▸ **What is being asked**: Rewrite the data from the line containing "This screenshot has" through the end, replacing "section" with "tab" and changing nothing else. Omit the pictures from the answer.

Dataset records
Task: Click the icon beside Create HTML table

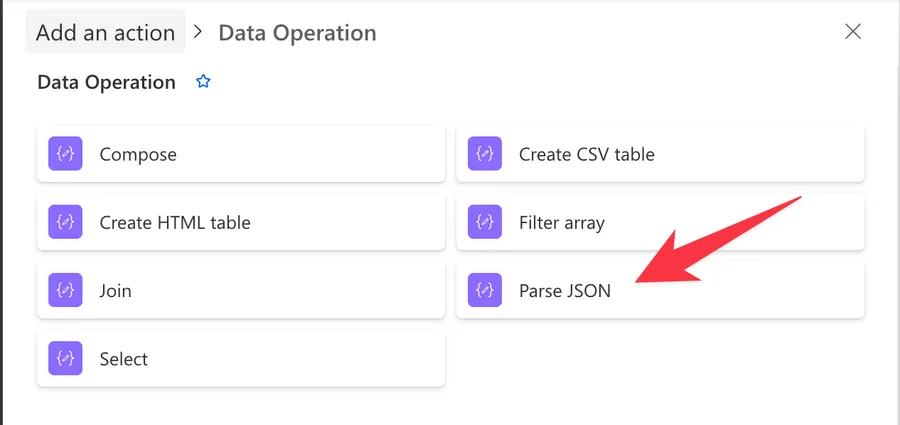Action: point(65,222)
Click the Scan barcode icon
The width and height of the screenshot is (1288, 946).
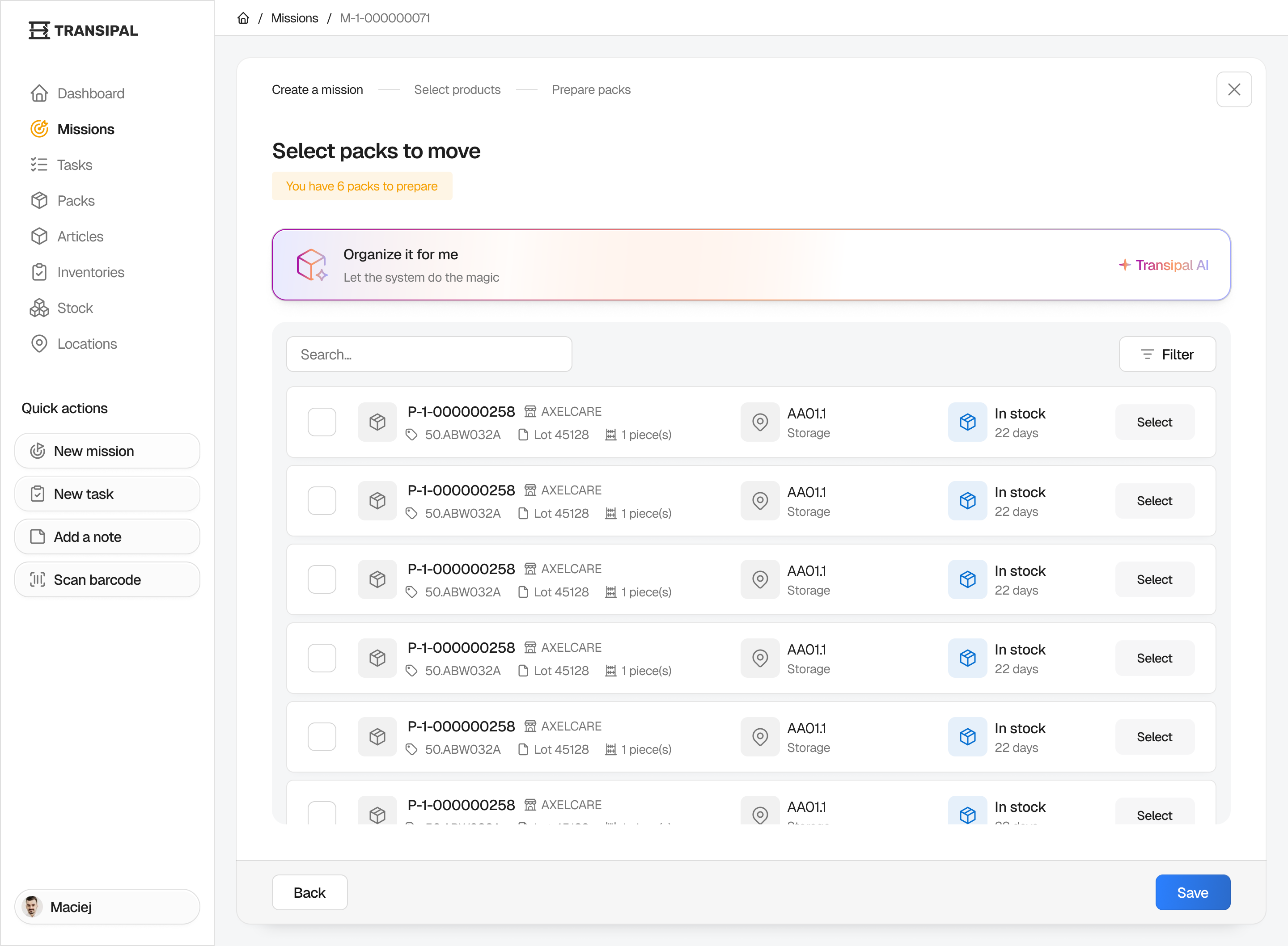[37, 579]
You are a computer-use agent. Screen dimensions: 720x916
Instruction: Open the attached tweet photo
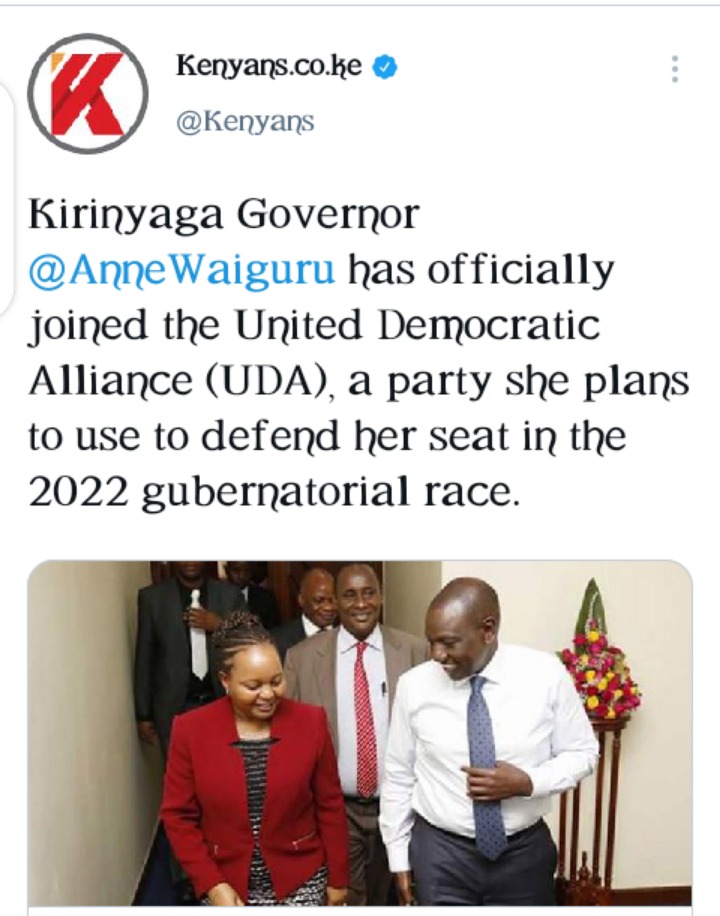[360, 734]
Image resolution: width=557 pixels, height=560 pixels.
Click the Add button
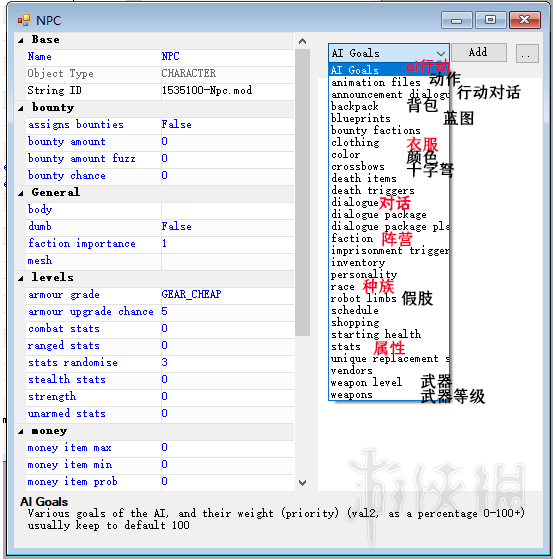click(x=478, y=52)

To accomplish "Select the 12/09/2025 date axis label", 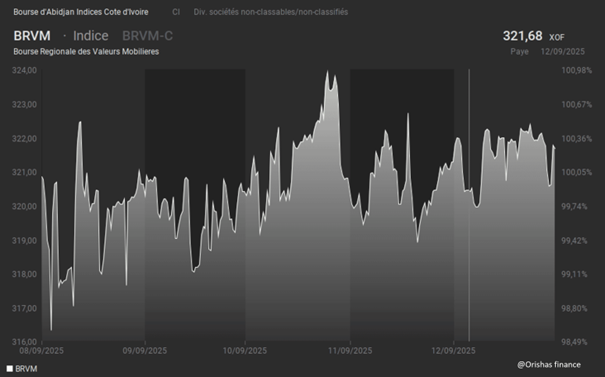I will 453,351.
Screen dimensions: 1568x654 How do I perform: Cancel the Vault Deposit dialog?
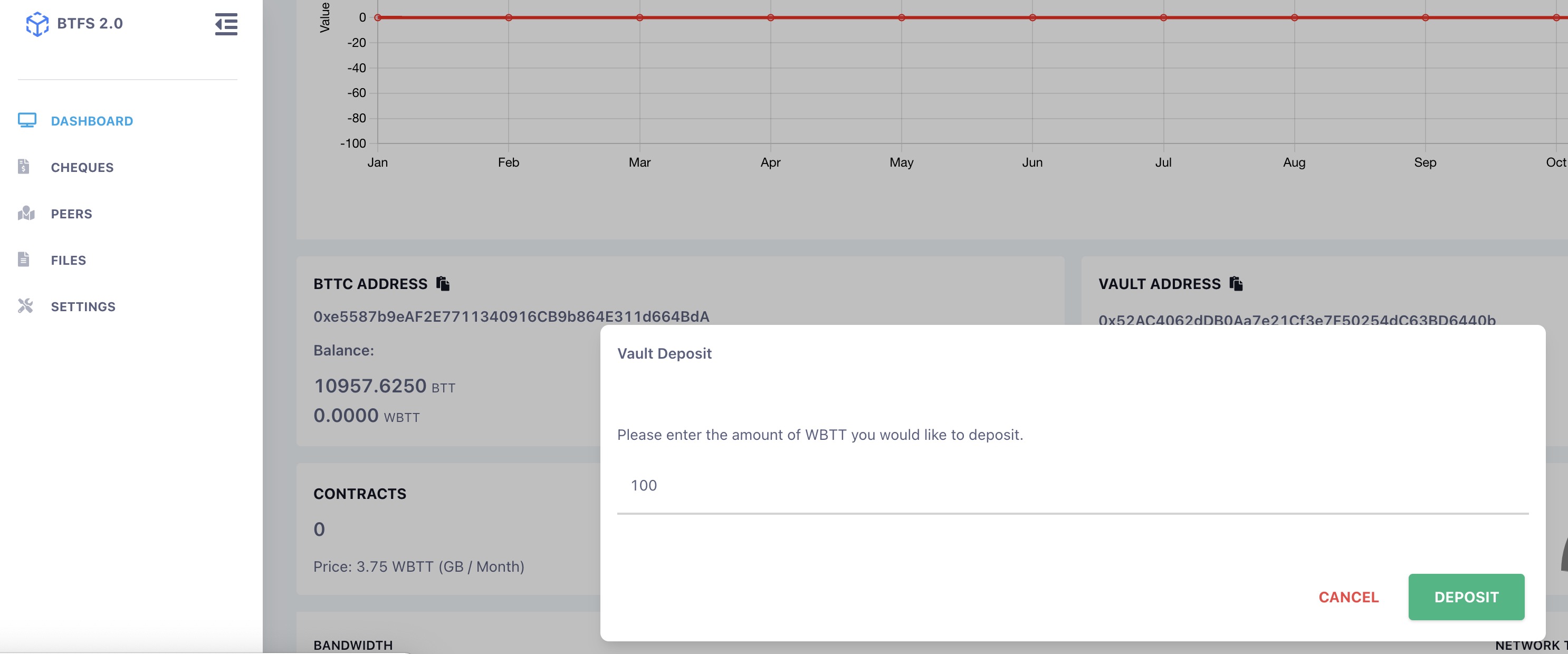[x=1349, y=598]
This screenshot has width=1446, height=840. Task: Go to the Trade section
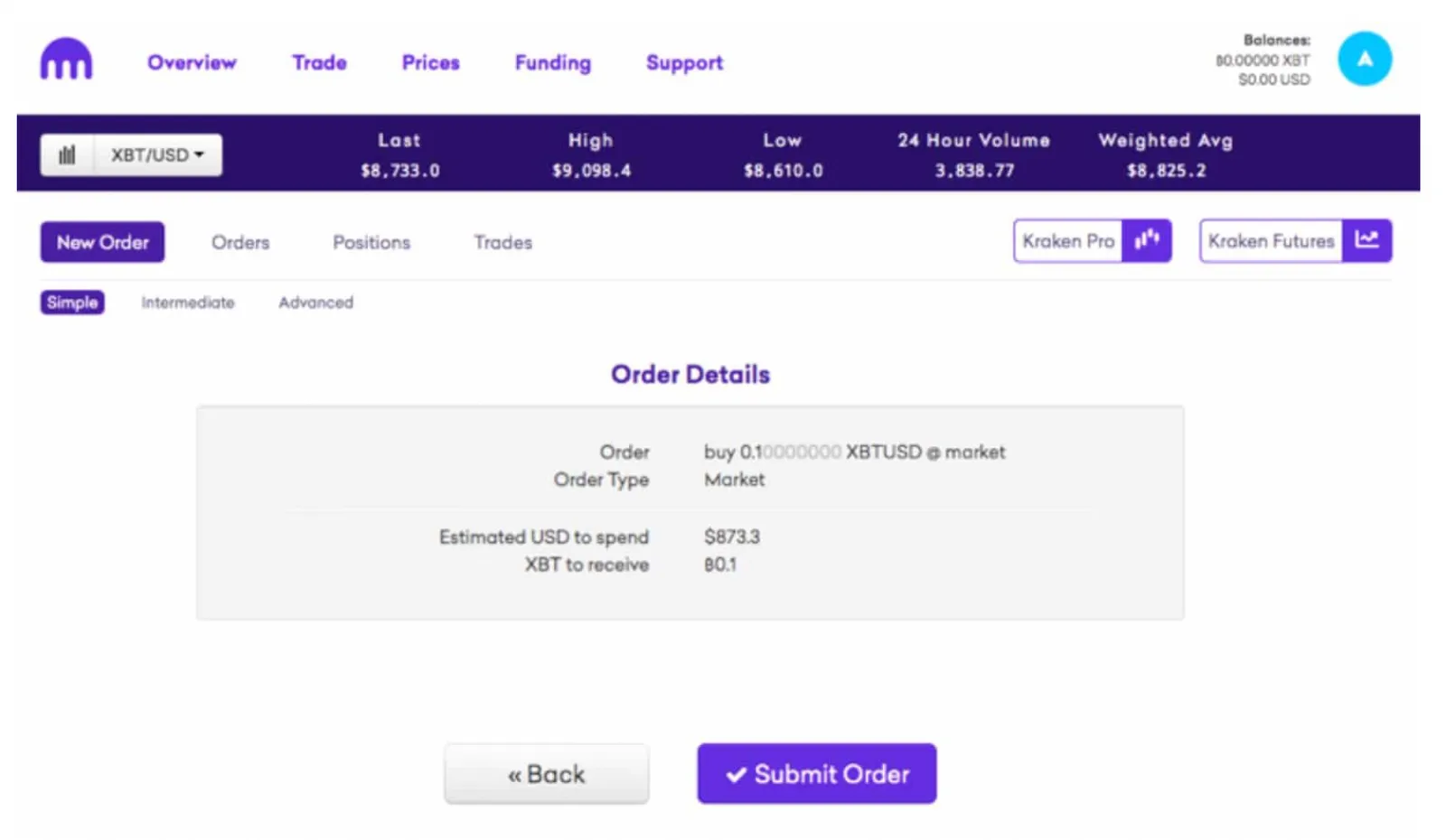[319, 62]
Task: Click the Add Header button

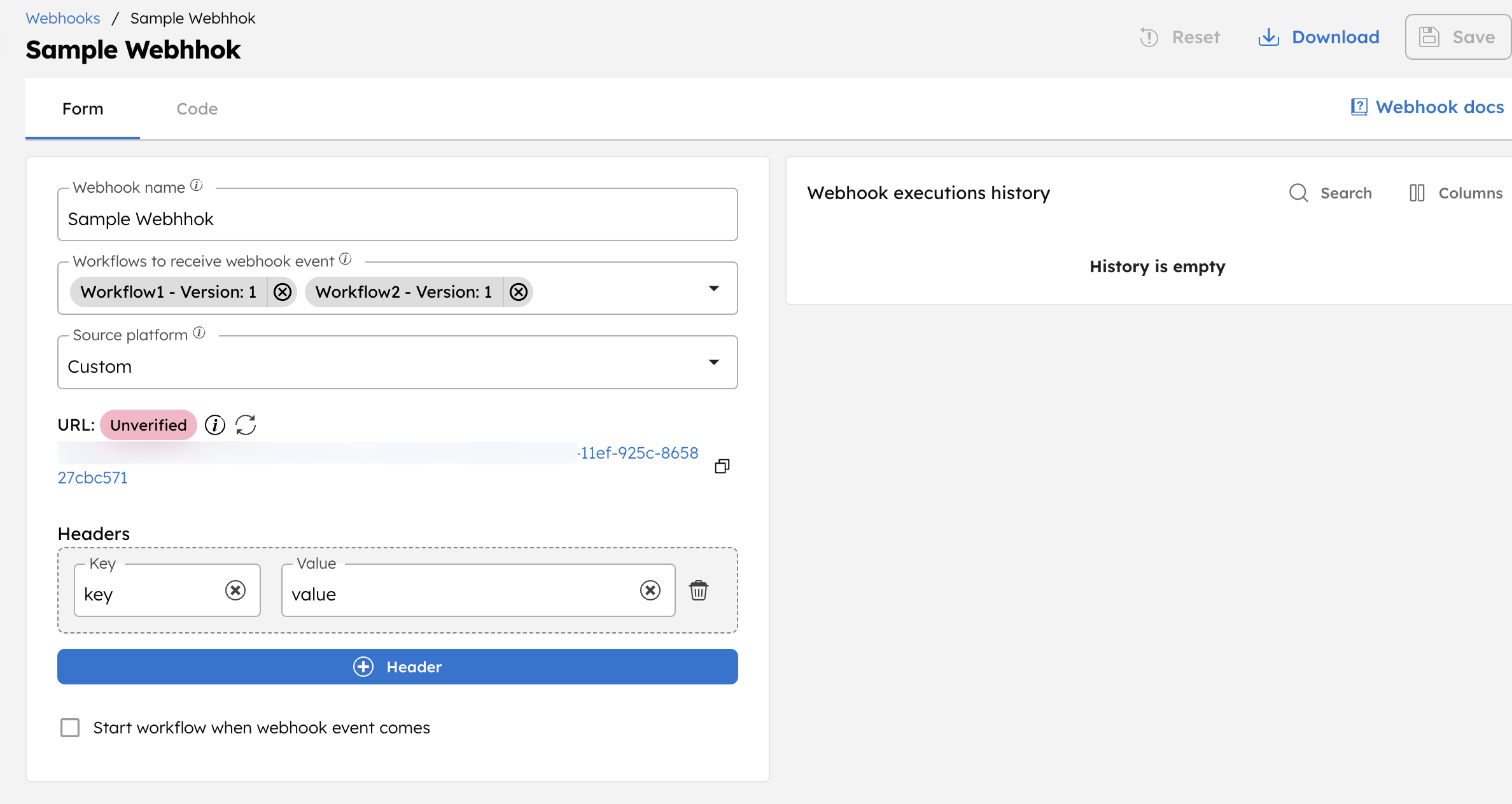Action: [x=398, y=666]
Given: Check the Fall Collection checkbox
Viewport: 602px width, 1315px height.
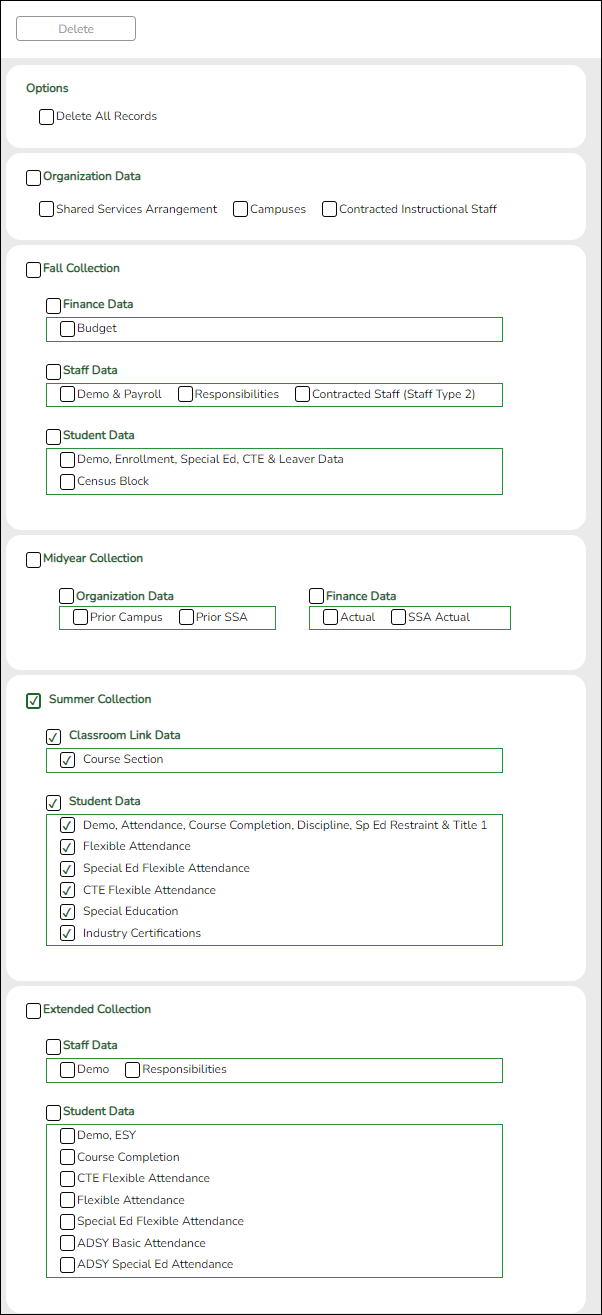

▸ **Final result**:
This screenshot has width=1446, height=840. Task: Go to the Trade tab
[319, 62]
Task: Click the Add Header button

Action: [x=398, y=666]
Given: Check the Fall Collection checkbox
Viewport: 602px width, 1315px height.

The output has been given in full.